- _Item position entries_:
# # # #
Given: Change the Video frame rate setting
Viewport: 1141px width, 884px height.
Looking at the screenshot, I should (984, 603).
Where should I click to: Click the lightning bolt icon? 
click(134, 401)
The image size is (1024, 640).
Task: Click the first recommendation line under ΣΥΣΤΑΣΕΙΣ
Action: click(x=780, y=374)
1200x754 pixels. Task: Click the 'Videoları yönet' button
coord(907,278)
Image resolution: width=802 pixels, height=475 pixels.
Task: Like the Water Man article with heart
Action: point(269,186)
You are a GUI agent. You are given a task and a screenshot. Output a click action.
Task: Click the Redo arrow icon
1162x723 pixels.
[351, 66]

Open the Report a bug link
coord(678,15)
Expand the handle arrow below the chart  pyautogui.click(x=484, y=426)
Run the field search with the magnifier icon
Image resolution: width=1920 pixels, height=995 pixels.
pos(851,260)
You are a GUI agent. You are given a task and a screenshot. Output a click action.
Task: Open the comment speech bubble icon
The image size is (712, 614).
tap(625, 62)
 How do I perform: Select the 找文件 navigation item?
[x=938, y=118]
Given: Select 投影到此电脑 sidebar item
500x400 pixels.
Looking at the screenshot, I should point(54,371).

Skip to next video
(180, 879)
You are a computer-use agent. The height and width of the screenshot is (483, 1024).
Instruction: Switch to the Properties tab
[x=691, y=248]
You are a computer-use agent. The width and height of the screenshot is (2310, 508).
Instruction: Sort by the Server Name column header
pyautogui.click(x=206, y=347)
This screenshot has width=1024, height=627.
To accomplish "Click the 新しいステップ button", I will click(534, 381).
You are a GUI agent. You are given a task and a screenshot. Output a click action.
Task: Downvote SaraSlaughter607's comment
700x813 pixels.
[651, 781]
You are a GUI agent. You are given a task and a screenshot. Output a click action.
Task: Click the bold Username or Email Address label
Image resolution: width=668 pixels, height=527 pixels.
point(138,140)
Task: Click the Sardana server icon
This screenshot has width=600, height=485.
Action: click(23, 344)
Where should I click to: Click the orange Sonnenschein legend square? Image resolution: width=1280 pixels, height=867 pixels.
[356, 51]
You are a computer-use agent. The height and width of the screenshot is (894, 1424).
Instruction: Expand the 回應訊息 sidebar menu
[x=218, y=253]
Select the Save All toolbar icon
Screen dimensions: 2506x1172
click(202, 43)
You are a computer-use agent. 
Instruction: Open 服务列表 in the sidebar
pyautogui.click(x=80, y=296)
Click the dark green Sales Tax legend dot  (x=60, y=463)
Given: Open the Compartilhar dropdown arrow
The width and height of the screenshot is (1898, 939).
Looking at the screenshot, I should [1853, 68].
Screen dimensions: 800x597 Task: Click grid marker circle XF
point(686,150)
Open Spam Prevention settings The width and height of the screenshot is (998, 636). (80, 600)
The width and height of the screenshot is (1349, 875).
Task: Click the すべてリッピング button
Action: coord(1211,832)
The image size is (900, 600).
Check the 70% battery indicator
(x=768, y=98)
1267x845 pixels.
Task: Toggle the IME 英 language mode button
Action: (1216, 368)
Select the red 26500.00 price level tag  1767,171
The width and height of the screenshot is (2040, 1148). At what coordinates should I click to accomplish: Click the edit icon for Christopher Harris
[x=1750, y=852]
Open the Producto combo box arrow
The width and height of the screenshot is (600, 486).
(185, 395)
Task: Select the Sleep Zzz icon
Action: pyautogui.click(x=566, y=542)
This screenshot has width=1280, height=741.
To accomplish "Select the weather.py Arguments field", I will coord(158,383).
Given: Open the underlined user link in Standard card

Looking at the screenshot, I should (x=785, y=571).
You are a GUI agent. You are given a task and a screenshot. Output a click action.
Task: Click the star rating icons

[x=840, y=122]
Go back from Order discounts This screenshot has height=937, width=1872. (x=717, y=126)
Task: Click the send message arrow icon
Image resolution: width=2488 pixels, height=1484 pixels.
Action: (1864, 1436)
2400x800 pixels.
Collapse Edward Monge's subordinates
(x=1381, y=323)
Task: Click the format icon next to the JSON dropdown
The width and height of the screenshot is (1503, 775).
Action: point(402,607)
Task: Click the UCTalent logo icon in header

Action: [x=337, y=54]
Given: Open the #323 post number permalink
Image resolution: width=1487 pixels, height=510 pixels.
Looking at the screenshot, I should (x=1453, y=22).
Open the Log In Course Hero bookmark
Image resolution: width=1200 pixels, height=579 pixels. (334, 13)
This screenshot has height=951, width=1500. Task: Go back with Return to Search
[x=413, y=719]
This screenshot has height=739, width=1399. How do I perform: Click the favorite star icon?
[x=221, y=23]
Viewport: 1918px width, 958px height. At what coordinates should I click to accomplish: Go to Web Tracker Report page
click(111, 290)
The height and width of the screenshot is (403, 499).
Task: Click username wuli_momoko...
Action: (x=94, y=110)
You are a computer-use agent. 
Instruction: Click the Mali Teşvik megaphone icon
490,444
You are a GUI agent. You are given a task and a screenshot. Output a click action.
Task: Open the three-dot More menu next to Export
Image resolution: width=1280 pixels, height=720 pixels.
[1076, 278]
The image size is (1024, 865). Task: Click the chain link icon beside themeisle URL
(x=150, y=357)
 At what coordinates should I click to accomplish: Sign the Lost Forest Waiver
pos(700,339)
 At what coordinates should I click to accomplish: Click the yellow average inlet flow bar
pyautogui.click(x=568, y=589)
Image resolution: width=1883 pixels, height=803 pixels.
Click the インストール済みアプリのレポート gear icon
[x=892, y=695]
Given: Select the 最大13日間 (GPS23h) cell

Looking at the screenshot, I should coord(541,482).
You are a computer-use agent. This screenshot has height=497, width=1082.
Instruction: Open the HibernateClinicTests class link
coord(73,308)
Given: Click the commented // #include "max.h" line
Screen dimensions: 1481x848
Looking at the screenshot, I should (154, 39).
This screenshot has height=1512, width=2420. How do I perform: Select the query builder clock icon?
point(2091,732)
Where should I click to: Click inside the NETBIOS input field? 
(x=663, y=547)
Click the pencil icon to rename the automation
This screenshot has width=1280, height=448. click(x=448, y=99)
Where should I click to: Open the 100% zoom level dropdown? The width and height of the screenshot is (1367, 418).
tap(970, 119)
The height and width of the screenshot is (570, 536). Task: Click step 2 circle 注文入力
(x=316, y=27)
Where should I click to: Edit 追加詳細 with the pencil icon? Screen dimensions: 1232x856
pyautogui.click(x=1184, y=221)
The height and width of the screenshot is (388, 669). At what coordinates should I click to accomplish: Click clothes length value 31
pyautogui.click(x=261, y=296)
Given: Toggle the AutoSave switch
# # # #
Please convert the rows between the line containing "inlet flow bar" and the line containing "(x=663, y=547)", inclusive, into a JSON list of strings with one string per line, leaving out blank lines.

- _Task answer_:
[
  " At what coordinates should I click to accomplish: Click the yellow average inlet flow bar",
  "pyautogui.click(x=568, y=589)",
  "Image resolution: width=1883 pixels, height=803 pixels.",
  "Click the インストール済みアプリのレポート gear icon",
  "[x=892, y=695]",
  "Given: Select the 最大13日間 (GPS23h) cell",
  "Looking at the screenshot, I should coord(541,482).",
  "You are a computer-use agent. This screenshot has height=497, width=1082.",
  "Instruction: Open the HibernateClinicTests class link",
  "coord(73,308)",
  "Given: Click the commented // #include \"max.h\" line",
  "Screen dimensions: 1481x848",
  "Looking at the screenshot, I should (154, 39).",
  "This screenshot has height=1512, width=2420. How do I perform: Select the query builder clock icon?",
  "point(2091,732)",
  "Where should I click to: Click inside the NETBIOS input field? ",
  "(x=663, y=547)"
]